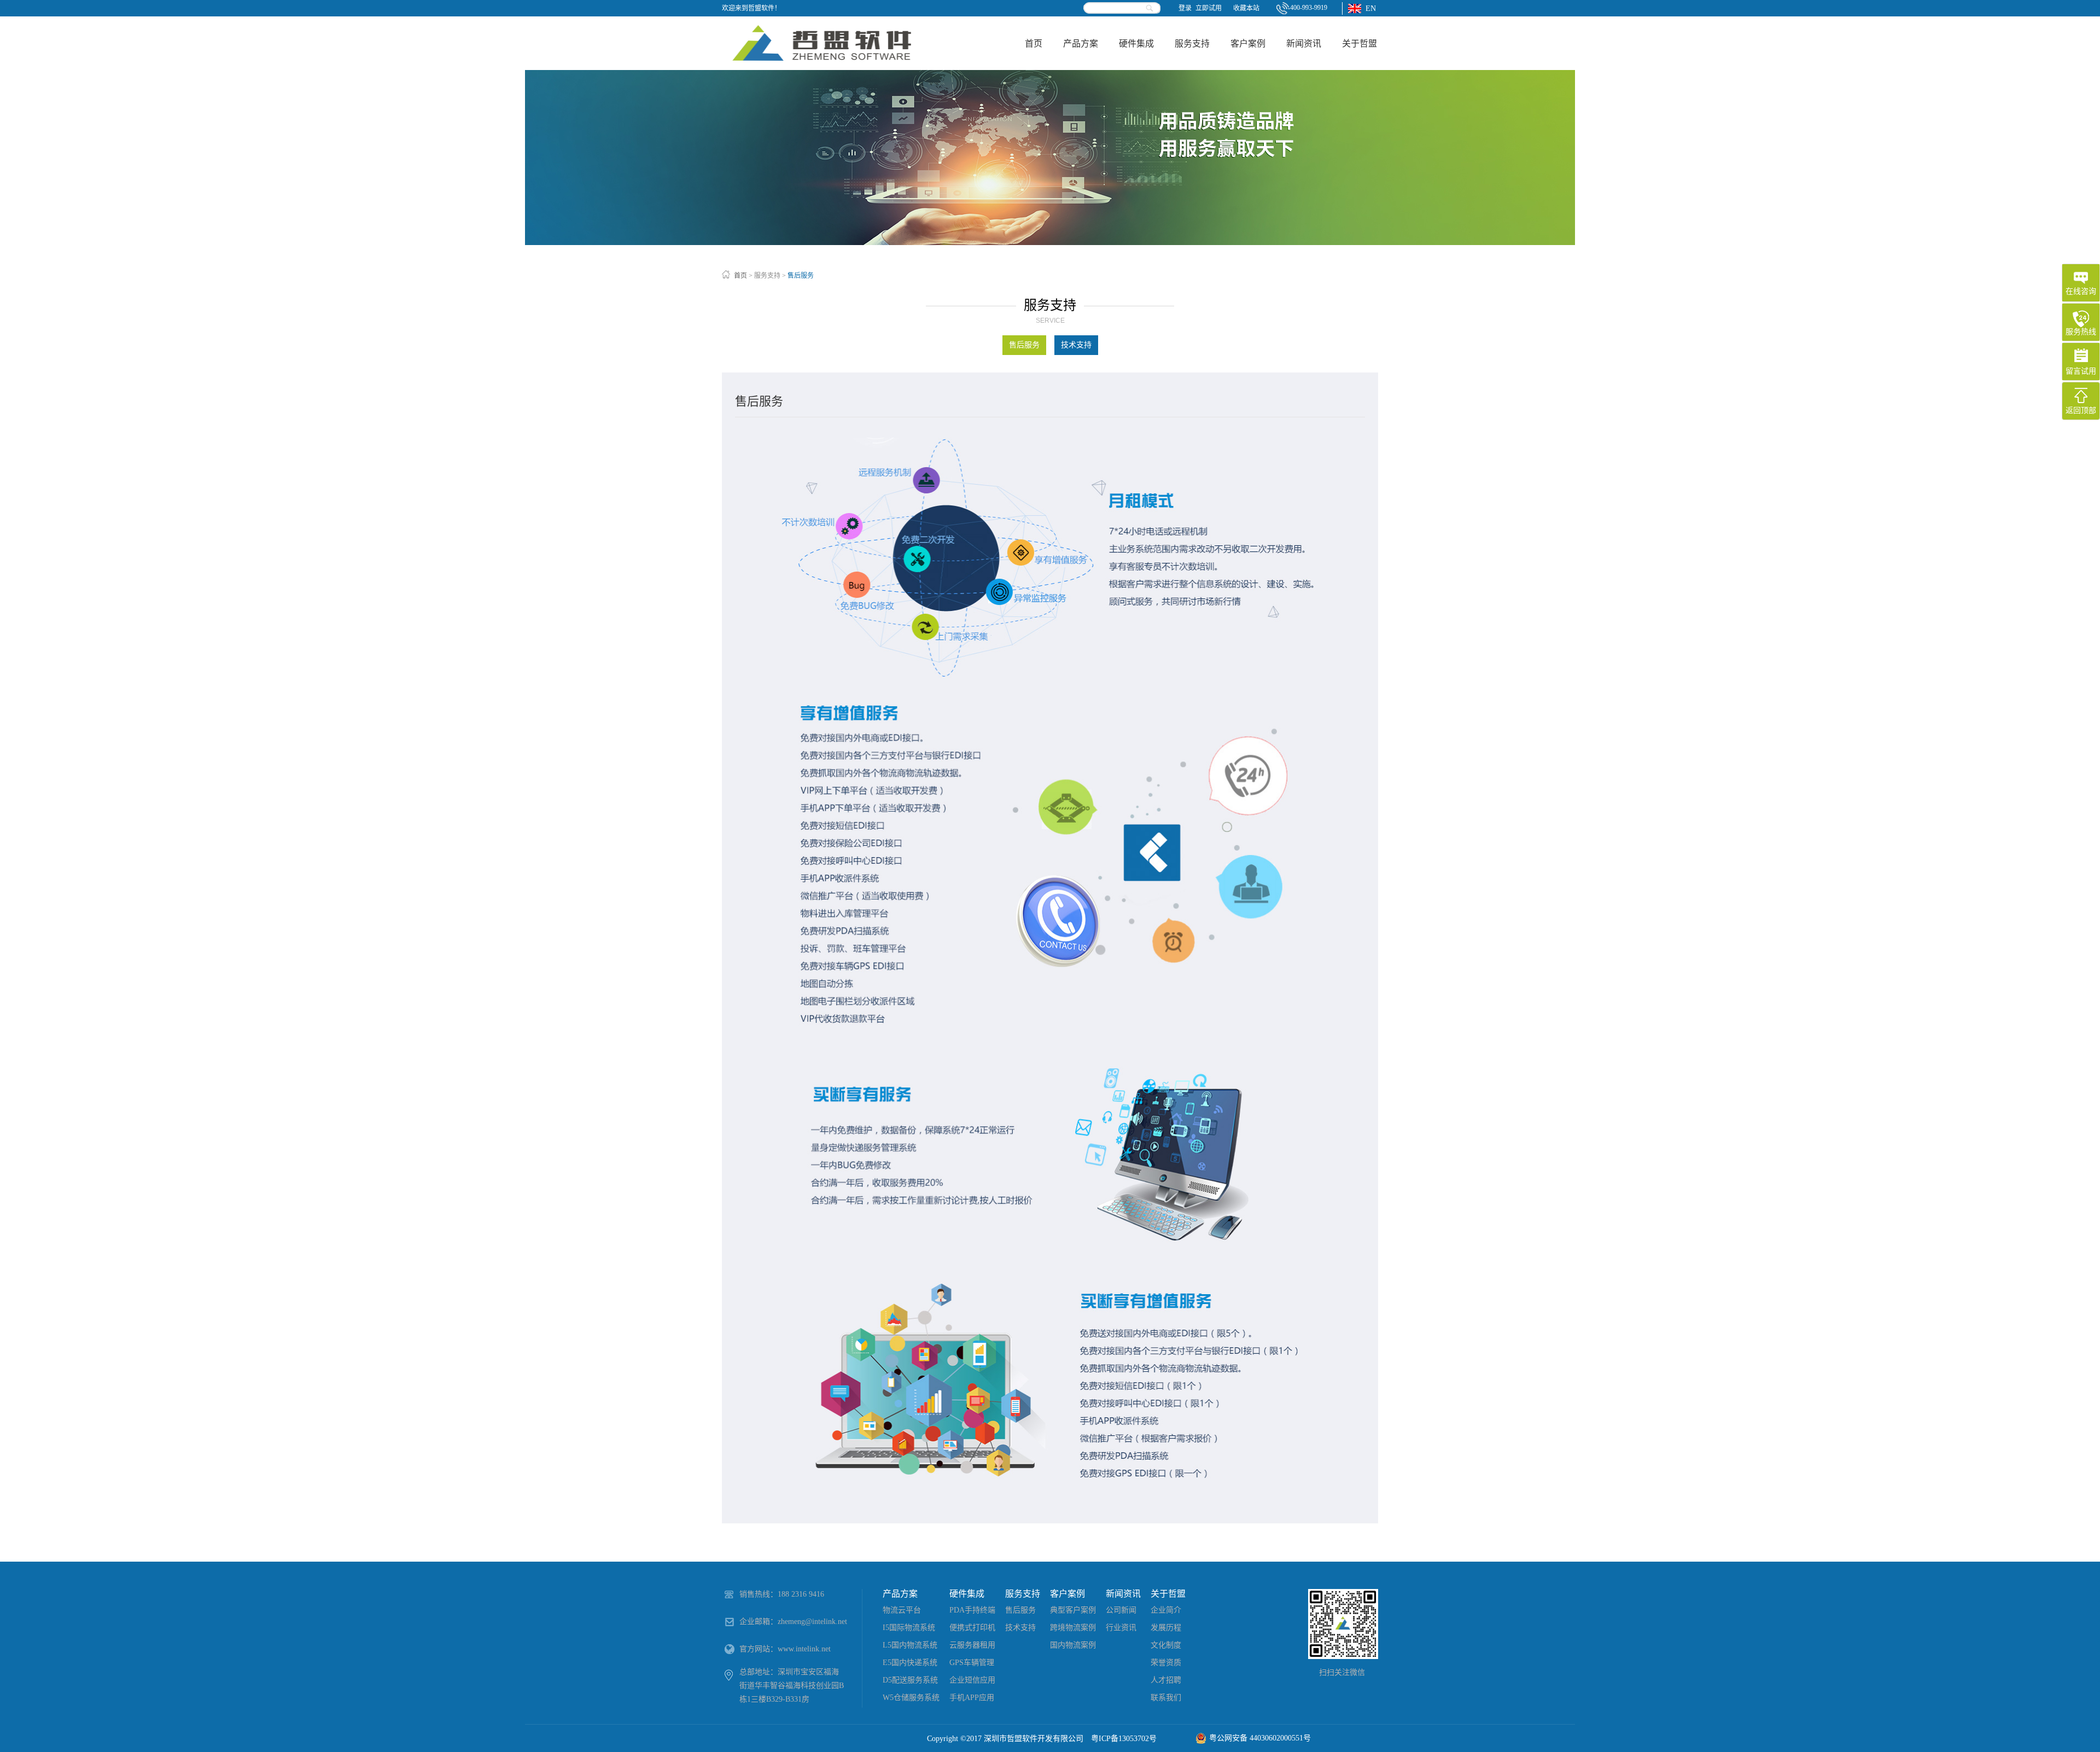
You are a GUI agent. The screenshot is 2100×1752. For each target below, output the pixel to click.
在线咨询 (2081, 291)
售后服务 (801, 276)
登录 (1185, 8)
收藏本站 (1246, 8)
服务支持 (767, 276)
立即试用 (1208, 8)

• [ASSIGNMENT]: A faithful copy of each entry is required, and no picture may be carried into it.

• [WORKED SOLUTION]:
You are a GUI agent. The screenshot is 2100×1752. For each target below, output the pixel to click.
在线咨询 (2081, 291)
售后服务 (801, 276)
登录 (1185, 8)
收藏本站 (1246, 8)
服务支持 (767, 276)
立即试用 (1208, 8)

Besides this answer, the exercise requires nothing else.